======== BLOC DE TEXTE ========
Je crois les circonstances actuelles et notre pays tels que l’imprévu est probable. Sans doute, l’équation est exigeante. Personne à première vue, dans l’encombrement, la prolifération et le conformisme médiatiques, ne se distingue – candidat ou pas – par une expérience, des propositions, un passé hors de pair. Georges Clemenceau, Pierre Mendès France, Charles de Gaulle ne sont plus. Des précédents plus à notre portée ne sont pas invoqués. Qu’ils aient exercé les fonctions dont il s’agit ces mois-ci, ou pas. Jacques Delors, Simone Veil sortaient « du lot » par de grandes responsabilités, vécues avec succès, par eux-mêmes et selon notre opinion publique. Et auraient pu nous présider convenablement. Sérieusement. François Mitterrand, sans rien perdre d’un talent et d’une présence, d’un style innés, n’aurait été, à la longue, qu’un banal président du conseil sans de Gaulle. La campagne de 1965 a été son sacre et l’a distingué de tous autres dans l’opposition, puis dans la gauche. Cette situation a des paramètres qui peuvent se retrouver aujourd’hui, même s’il y a du gâchis : ainsi Arnaud Montebourg, s’il avait clairement mis en balance sa démission faute que Florange soit nationalisé, aurait capitalisé sur l’originalité sinon le culot dont il avait fait preuve à l’Assemblée nationale en cherchant à placer Jacques Chirac, président de la République, devant la Haute Cour… ainsi Emmanuel Macron, si – au-delà de tout procès en loyauté envers celui qui l’a mis en place au gouvernement et dans notre opinion – il avait résolu quelques-uns de nos dilemmes dont le sort de plusieurs fleurons industriels. Ni l’un ni l’autre n’a acquis de titre, puisqu’ils n’ont pas fait ce qu’ils étaient en situation de faire. François Fillon est le premier qui nous ait alerté sur notre situation comptable, c’est un mérite. L’acquis le plus net et qui confirme un beau parcours antérieur et une incontestable autorité de parole, de savoir et de plume, est sans doute Christiane Taubira. Son titre, ses titres sont forts. Assez analogues à ceux de Simone Veil, dans les décennies 1980 et 1990, qui la virent présider le Parlement européen.
======== DOCUMENTS FOURNIS ========
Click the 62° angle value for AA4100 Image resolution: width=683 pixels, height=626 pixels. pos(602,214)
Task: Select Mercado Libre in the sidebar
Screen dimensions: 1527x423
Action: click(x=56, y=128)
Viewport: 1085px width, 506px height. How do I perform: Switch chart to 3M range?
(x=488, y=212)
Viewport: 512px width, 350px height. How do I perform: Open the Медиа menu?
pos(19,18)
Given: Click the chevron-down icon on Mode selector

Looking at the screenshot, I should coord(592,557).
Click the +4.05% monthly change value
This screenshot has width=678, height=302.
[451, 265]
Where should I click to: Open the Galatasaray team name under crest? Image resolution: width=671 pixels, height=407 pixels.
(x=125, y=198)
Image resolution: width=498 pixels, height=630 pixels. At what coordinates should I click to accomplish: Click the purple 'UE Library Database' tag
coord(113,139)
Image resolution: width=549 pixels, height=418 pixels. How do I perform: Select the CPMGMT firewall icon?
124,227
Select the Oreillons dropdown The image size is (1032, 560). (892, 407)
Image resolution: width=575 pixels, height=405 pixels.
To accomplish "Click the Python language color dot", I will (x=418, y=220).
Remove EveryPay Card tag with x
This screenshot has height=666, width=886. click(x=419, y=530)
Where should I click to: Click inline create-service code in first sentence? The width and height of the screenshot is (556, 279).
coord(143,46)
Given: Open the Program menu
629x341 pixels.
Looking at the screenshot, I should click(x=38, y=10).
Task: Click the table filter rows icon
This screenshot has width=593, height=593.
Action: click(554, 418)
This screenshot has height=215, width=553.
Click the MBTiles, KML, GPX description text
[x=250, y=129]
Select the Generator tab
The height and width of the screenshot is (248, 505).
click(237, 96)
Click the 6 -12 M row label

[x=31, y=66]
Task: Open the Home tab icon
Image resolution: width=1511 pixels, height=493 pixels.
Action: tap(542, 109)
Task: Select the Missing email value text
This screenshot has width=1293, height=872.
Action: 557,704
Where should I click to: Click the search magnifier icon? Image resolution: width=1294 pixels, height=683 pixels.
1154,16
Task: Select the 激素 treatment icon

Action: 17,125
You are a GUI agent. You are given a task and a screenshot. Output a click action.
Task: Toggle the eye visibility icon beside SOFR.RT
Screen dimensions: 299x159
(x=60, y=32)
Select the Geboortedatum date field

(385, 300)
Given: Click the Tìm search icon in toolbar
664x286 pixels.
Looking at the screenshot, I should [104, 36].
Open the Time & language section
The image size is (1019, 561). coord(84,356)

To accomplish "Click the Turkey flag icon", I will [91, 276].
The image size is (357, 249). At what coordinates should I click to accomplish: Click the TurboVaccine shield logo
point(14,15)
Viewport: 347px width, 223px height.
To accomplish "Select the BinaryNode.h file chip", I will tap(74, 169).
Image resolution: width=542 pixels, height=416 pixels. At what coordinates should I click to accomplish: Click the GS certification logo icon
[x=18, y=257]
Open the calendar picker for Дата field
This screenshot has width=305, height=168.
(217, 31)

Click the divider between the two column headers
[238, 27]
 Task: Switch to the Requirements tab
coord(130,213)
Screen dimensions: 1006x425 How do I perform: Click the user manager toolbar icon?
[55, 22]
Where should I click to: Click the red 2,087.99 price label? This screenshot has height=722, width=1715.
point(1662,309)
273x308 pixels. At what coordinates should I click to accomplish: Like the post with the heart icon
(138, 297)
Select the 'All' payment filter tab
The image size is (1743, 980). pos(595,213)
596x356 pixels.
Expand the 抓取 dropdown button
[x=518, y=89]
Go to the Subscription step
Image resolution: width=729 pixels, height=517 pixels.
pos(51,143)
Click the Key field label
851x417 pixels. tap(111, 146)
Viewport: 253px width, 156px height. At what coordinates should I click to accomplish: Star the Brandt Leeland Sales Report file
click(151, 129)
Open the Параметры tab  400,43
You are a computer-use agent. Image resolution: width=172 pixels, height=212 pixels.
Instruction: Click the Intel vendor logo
========
SÉRIE D'EXERCICES:
#1 Donnez les noms des trois personnalités dont le bloc de texte dit qu'elles « ne sont plus ».
#2 Dans les enregistrements, renvoyez telles quelles les lignes qui commencent à celle contenant « This screenshot has height=215, width=553. » et vont jusqu'à celle contenant « [x=31, y=66] », ces deux lignes comprises.

CORRIGÉS PAR EXERCICE:
#1 Georges Clemenceau, Pierre Mendès France, Charles de Gaulle

#2
This screenshot has height=215, width=553.
Click the MBTiles, KML, GPX description text
[x=250, y=129]
Select the Generator tab
The height and width of the screenshot is (248, 505).
click(237, 96)
Click the 6 -12 M row label

[x=31, y=66]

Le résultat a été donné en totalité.